天一號館は明海市で有名な高級レストランで、一卓あたりの料金は少なくとも一万元以上だった。

呂舒が林亦と陳琳嫣を連れて個室に到着した時、盛海洋たちはすでに来ていた。

林亦が来たのを見て、盛海洋は急いで立ち上がり、林亦に軽く頷いた。「林亦君、その服装に着替えたら、急に格好良くなったね。本当に君だと分からないくらいだよ。」

「盛社長、ご存知ないかもしれませんが、実は林亦この子は、元々かなり良い顔立ちをしているんです。ただ、他の子供たちのような派手な性格とは違って、林亦は控えめで、つまり地味なんですよ。」陳強山がにこやかに冗談を言った。

「そうですね、やはり神醫の弟子になれるだけあって、その品性は普通の子供とは違いますね。」盛海洋は林亦を見つめ、目に賞賛の色を浮かべた。

林亦は自分でお茶を注ぎ、盛海洋の視線に対して平然と言った。「師匠が私を弟子にしたのは、ただの偶然です。そして、師匠があなたを助けることを承諾したのも、陳おじさんがあまりにも心配していたので、私が師匠にお願いしただけです。」

林亦は師匠の件について説明するのが面倒だったので、そのまま認めることにした。

「この子ったら、私のことばかり言って。これも結局は君のおかげじゃないか。」陳強山は林亦の言葉を聞いて、とても嬉しそうに笑った。

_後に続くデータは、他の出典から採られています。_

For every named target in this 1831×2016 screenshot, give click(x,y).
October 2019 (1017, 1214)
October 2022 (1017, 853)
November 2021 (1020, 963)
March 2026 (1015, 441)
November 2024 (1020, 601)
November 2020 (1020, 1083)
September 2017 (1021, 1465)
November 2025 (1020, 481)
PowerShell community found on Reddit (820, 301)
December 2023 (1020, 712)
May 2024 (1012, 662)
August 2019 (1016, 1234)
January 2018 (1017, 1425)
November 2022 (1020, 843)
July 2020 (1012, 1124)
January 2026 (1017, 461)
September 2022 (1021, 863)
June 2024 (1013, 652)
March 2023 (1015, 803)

傍らの呂舒も同調して:「そうよ、亦ちゃんはいつも謙虚すぎるのよ。それじゃあよくないわ。」

「亦ちゃん、今回は本当にあなたのおかげよ。あなたがいなかったら、私たち家族がどうなっていたか分からないわ。この前、おばさんの家に来てくれた時、きちんとおもてなしができなくてごめんなさい。この酒を、おばさんからあなたに。」テーブルの向こう側で、龐雪萍はグラスを持って立ち上がり、林亦を見つめ、申し訳なさそうな目で一気に飲み干した。

林亦は素直にそれを受け入れ、何の違和感も示さなかった。

陳琳嫣は林亦の左隣に座るよう案内され、着席すると、テーブルの上で、盛海洋と龐雪萍も、呂舒と陳強山も、全員の注目が林亦に集中していた。

「この林亦のどこがかっこいいのよ。」陳琳嫣は生まれてこのかた、食事の席でこれほど無視されたことはなかった。以前、盛海洋たち家族と食事をする時は、盛海洋はいつも笑顔で陳琳嫣を褒めていたのに。